Under the tongue immunotherapy as effective for milk allergy as 'by mouth' immunotherapy

A new trial led by Dr Robert Wood, director of Allergy & Immunology at John Hopkins Children's Center suggests that SLIT (under the tongue immunotherapy) may be as effective, and safer, than the oral immunotherapy (drinking tiny amounts of milk) which an earlier trial had showed to be effective for children with milk allergy.

While both approaches work by exposing the patient to progressively higher doses of the allergenic food, SLIT is done with lower doses - and therefore with lower risk for a severe allergic reaction. Researchers caution that both therapies can lead to violent allergic reactions in some patients, and should be always done under a doctor's supervision.

In the study, all 30 children from 6 to 17 were treated with milk drops under the tongue (SLIT) for several weeks until they built up their tolerance.

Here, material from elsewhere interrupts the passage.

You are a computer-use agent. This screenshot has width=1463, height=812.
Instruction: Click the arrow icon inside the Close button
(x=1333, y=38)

Once minimum tolerance was achieved, the children were divided into two groups. Ten children continued their SLIT treatment while the other 20 consumed milk powder by mouth. After three months of treatment with increasingly higher doses of milk protein, all children underwent a food challenge, which involved drinking milk under a doctor's supervision.

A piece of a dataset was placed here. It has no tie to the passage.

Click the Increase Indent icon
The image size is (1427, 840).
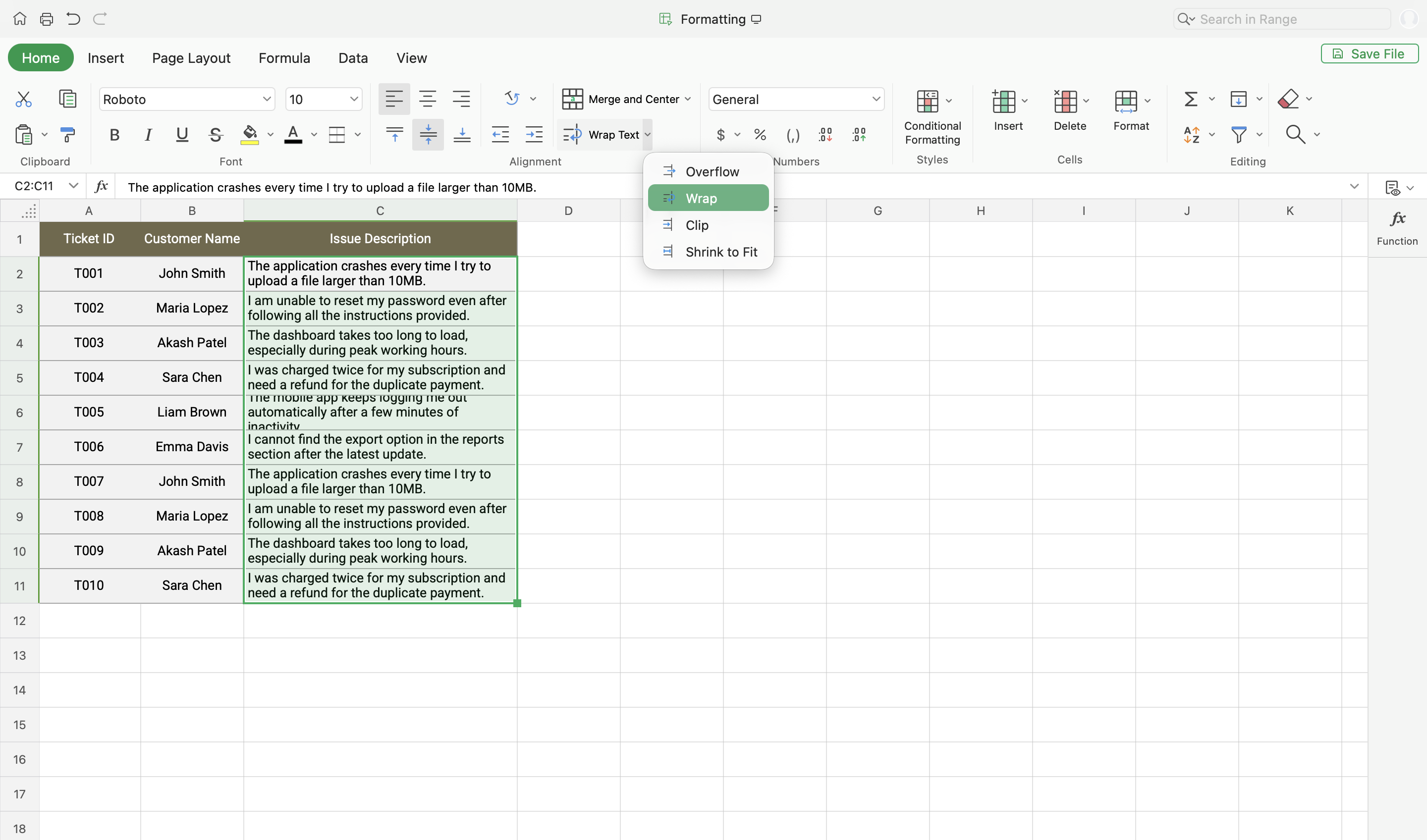click(x=534, y=134)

All children in the "by mouth" group were able to drink on average seven times more milk without an allergic reaction or with mild symptoms than  before the treatment. Nine of the 10 children treated with milk drops under the tongue, were able to do so.

Children in both groups experienced allergic symptoms during the treatment. In the "under the tongue" group, 33% of the 3,619 doses of milk administered caused symptoms, compared to 35% of the 3,773 doses in the "by mouth" group. Most symptoms were mild, with the most common ones being mouth and throat itching and irritation.